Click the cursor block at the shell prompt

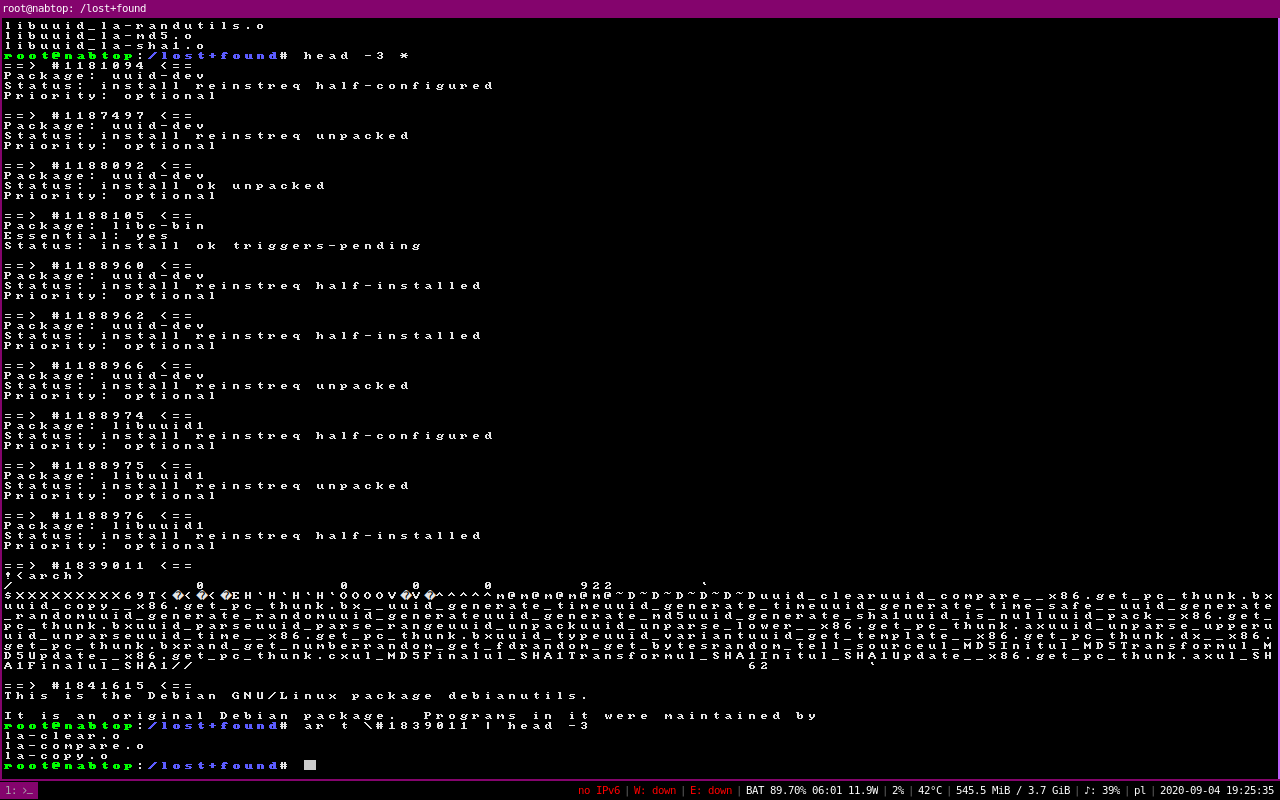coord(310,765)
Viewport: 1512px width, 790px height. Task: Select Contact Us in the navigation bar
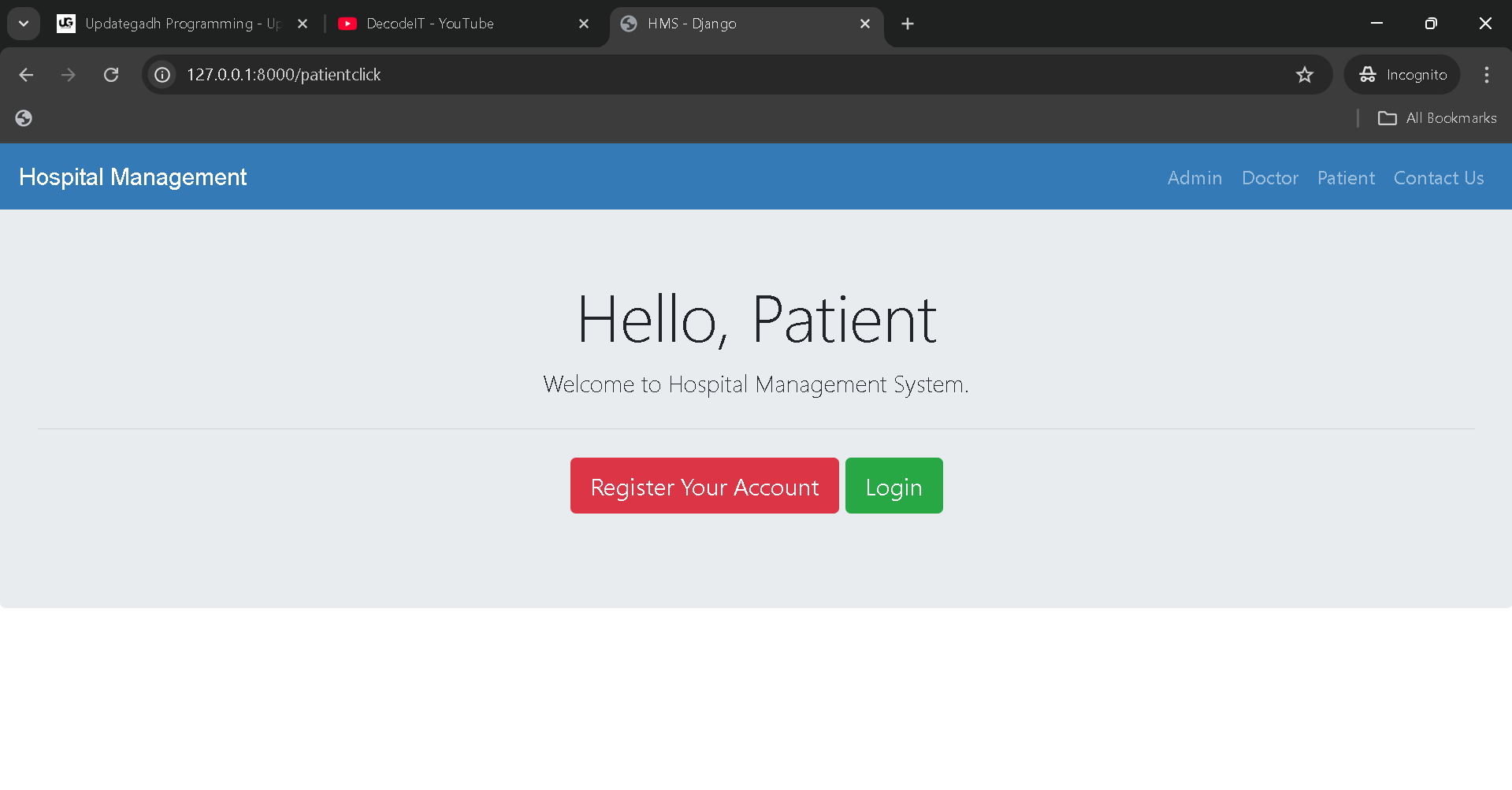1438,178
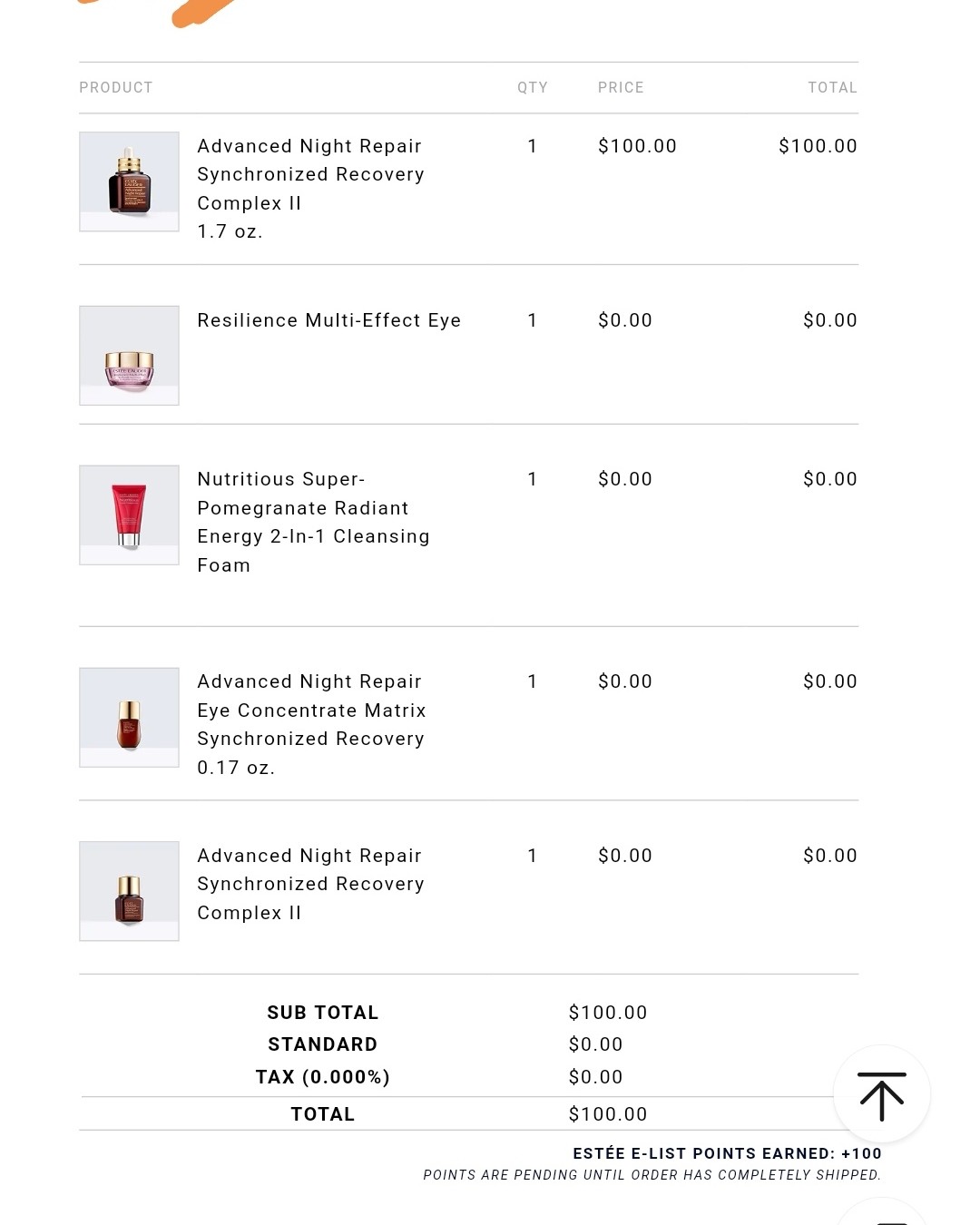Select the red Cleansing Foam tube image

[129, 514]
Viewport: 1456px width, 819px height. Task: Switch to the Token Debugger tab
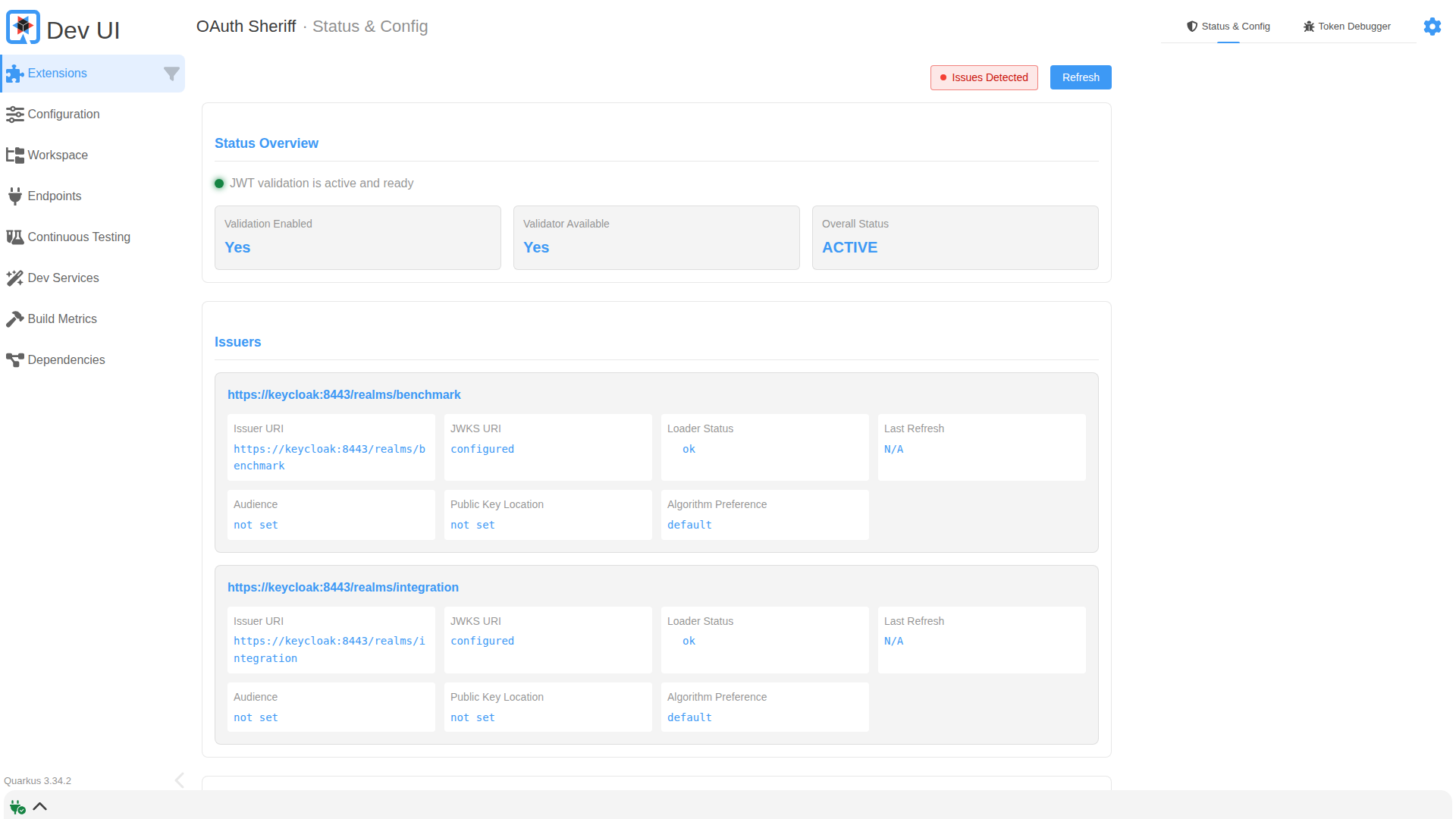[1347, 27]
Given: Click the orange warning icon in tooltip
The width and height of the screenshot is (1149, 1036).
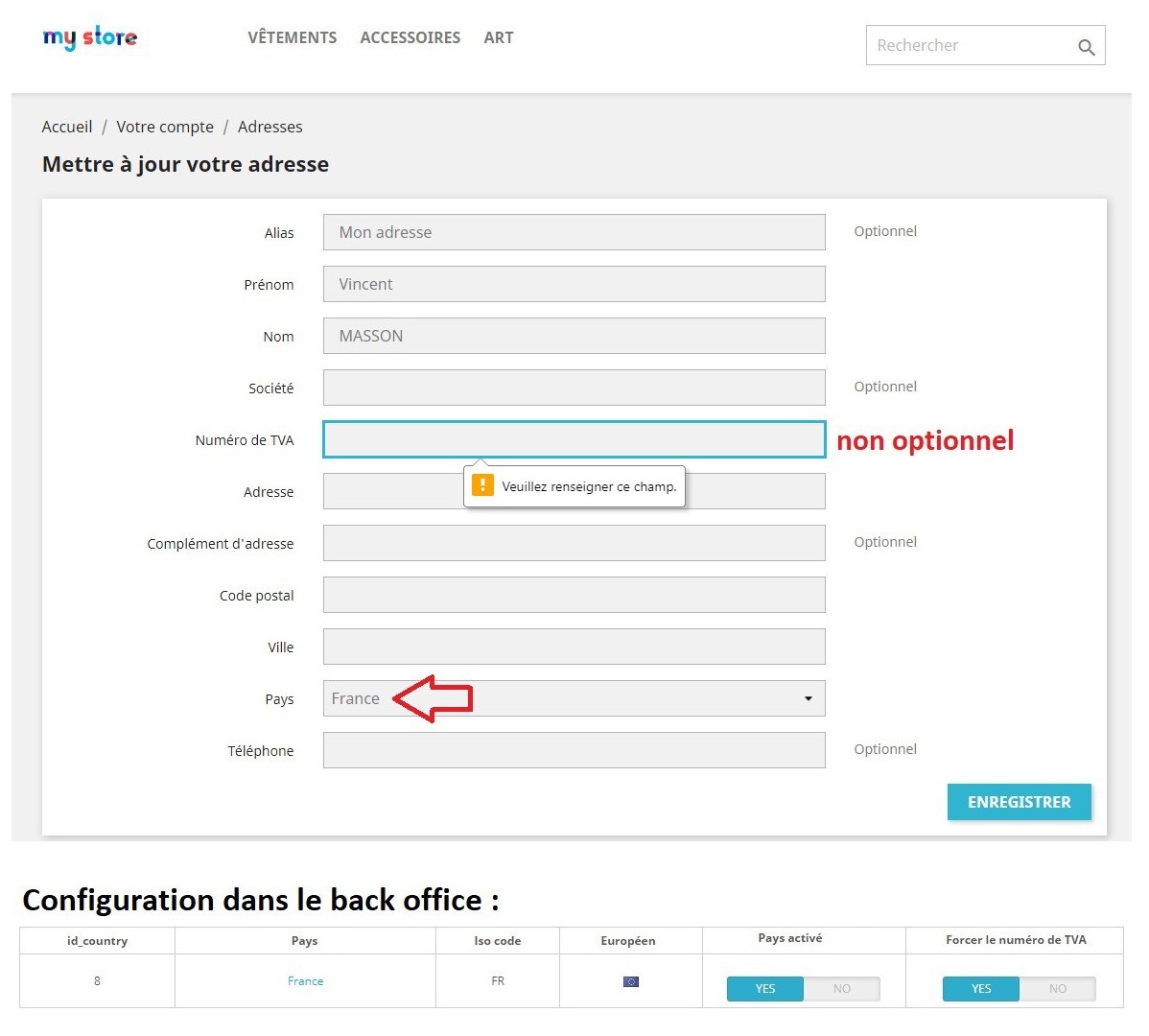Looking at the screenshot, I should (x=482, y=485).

■ TASK ■
Output the lines above as a numbered list, leaving out blank lines and pictures.

■ EXERCISE OUTPUT ■
1. Click the cursor block at the shell prompt
2. coord(310,765)
3. Viewport: 1512px width, 790px height. Task: Select Contact Us in the navigation bar
4. 1438,178
5. Select the red Cleansing Foam tube image
6. [129, 514]
7. Viewport: 1456px width, 819px height. Task: Switch to the Token Debugger tab
8. [1347, 27]
9. Given: Click the orange warning icon in tooltip
10. The width and height of the screenshot is (1149, 1036).
11. Looking at the screenshot, I should (x=482, y=485).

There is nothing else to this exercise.